Frenos, bocinas, manos al aire. La línea completa que viene detrás debe abrirle paso al vehículo y el conductor que intenta resolver su propia imprudencia en medio de varios carriles aún en movimiento. Paso (no tan) Rápido.
Se trata de un comportamiento repetido que expone una falla doble: conductores que se arriesgan creyendo que "pasa" sin saldo o que bastará con enfrentar la multa después, y ausencia de fiscalización efectiva para desincentivar la maniobra que, por segundos, convierte el peaje en un embudo peligroso.

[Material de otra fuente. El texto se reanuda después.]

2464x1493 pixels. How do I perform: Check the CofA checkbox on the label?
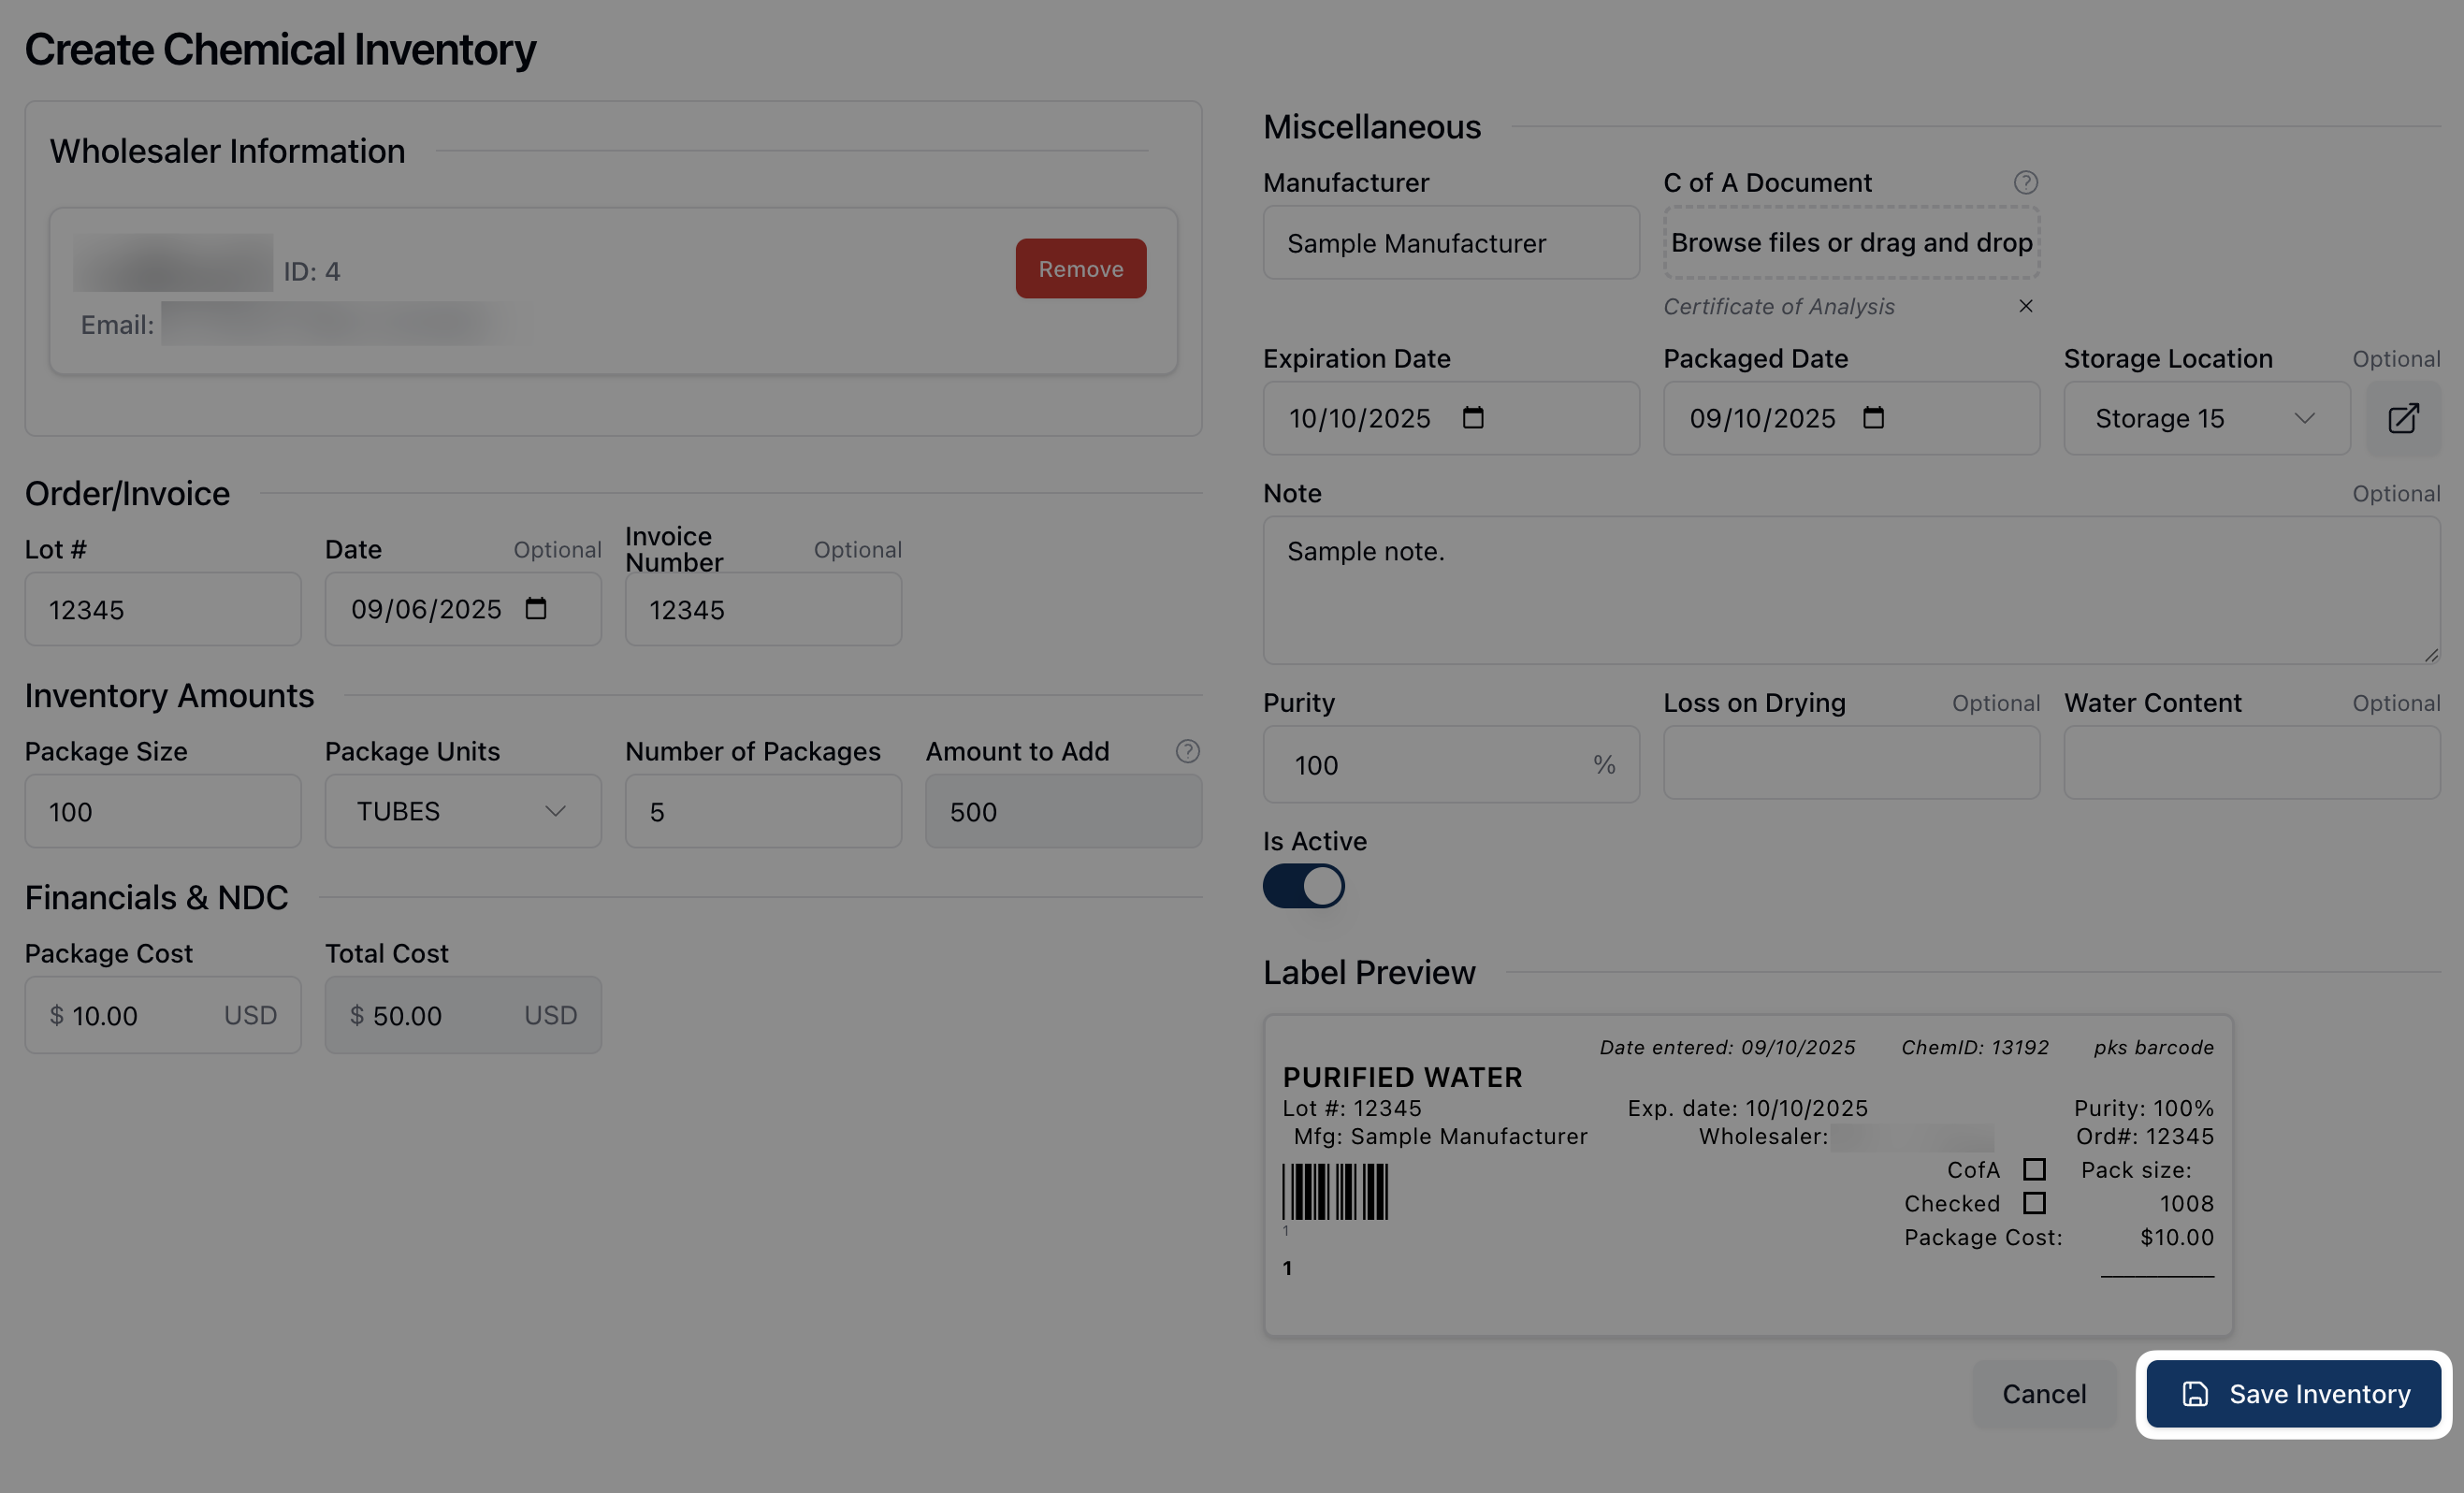tap(2034, 1169)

La autovía, que en términos generales exhibe buenos indicadores de seguridad, carga con este punto ciego que no depende del asfalto, sino de la cultura vial y de quien debe ordenarla.
La coreografía del error
La secuencia está aprendida por los habituales: el vehículo se aproxima al pórtico, la luz no cambia, el lector no reconoce saldo y el sistema emite un aviso.
El conductor duda, mira a los lados, calcula el "yo me devuelvo" y empieza a maniobrar hacia atrás. La fila, que no esperaba el retroceso, debe reaccionar en cadena: frenar, abrirle espacio, proteger su propio lateral de los que sí avanzan por los carriles contiguos. Todo queda al filo de la improvisación.
Ese retroceso, aunque "cortito", mezcla factores de riesgo: ángulos muertos, camiones con menor capacidad de frenado y la prisa de quien llega rápido pensando que pasará en un santiamén. Una distracción, un espejo mal regulado, una percepción errada de distancia… y el susto puede convertirse en tragedia.